Updated orchestrator workflow

  • Requirements refinement prevents wrong assumptions in the plan
  • Deviation rules prevent silent workarounds during implementation
  • Context preservation prevents lost state across sessions
  • Checkpoints prevent unverified outcomes in human-dependent steps
  • UAT prevents false confidence when tests pass but the feature doesn’t work

None of these are new ideas. They’re table stakes in human engineering processes. The insight (the one PHB triggered) was that our AI workflow was missing them.

The Principle

The compound-engineering-plugin gave us the research agent and solutions directory. Boris Tane gave us the annotation cycle. GSD gave us requirements refinement, deviation rules, and goal-backward UAT. Same pattern each time: read the source, take 10-20%, compress to fit the token budget.

The instinct is always to adopt the whole system. The discipline is to ask: “Which specific problem does this solve that we actually have?” and then write the minimum lines to solve it.
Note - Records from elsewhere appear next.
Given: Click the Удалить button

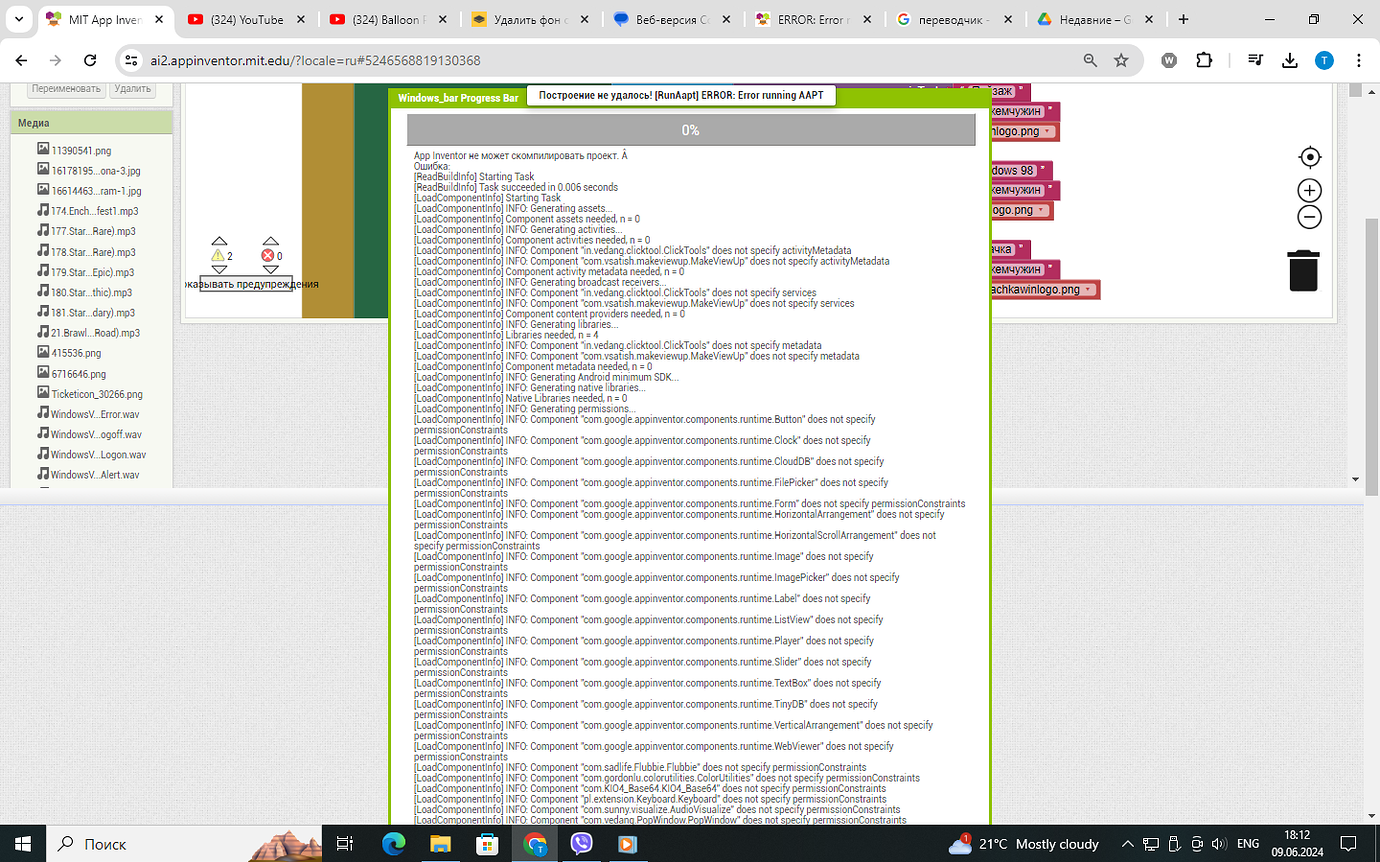Looking at the screenshot, I should coord(132,88).
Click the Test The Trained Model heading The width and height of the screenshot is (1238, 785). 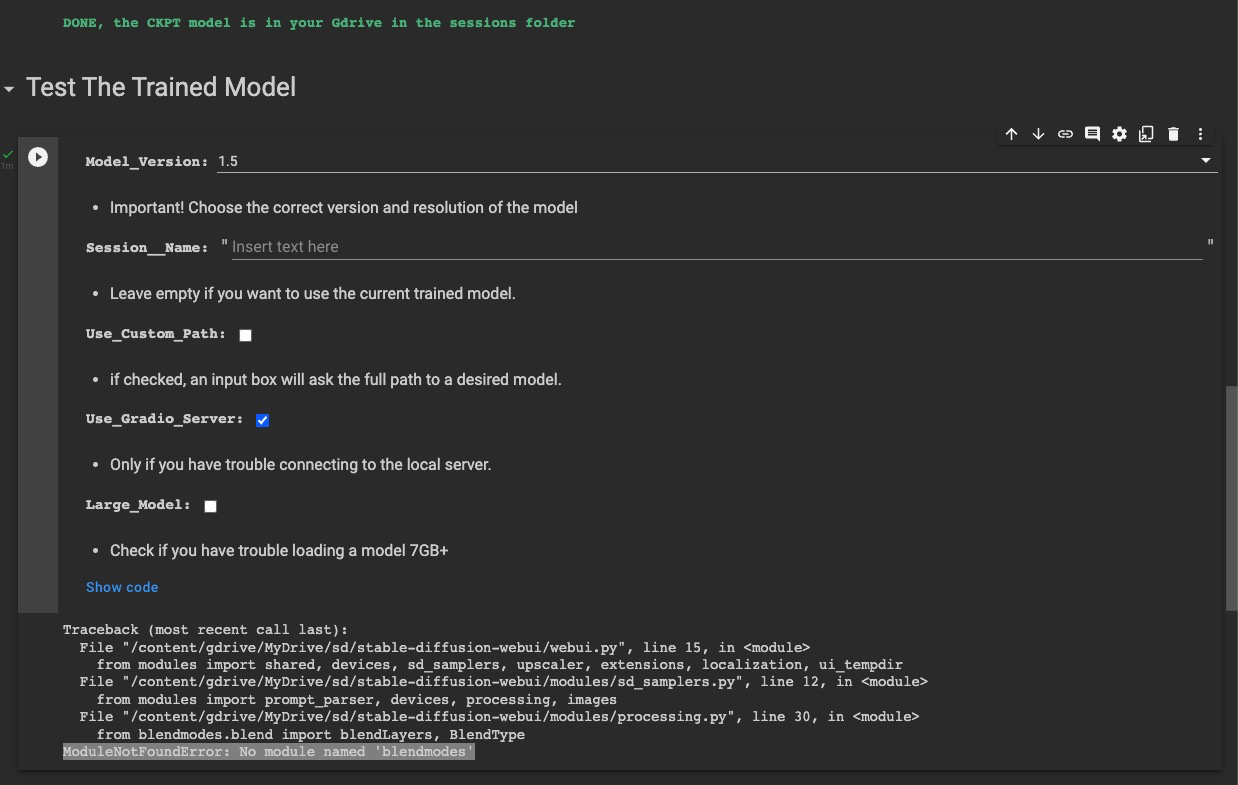160,87
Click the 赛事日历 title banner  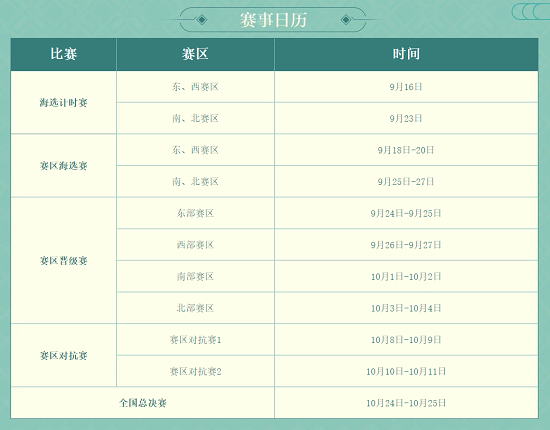(x=273, y=20)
PHB said five words. Andrea said three (“what about UAT?”). They turned into 115 lines of markdown and one new skill.


The updated system is at github.com/maroffo/claude-forge. Key changes: requirements refinement in rules/plan-first-workflow.md and skills/refine-requirements/, deviation rules in agents/software-engineer/AGENT.md, checkpoint and UAT support in rules/orchestrator-protocol.md.

Thanks to the Pointy Haired Boss for the hint that started this, to Andrea for the UAT nudge that finished it, and to TACHES (GSD’s creator) for building a system worth reading carefully.


Massimiliano Aroffo is a Principal Software Engineer at HikmaAI and Cloud Engineer and Architect at Wishew, where he builds infrastructure automation and has now written three articles about optimizing the AI system that helps him build infrastructure automation. The recursion is becoming a feature.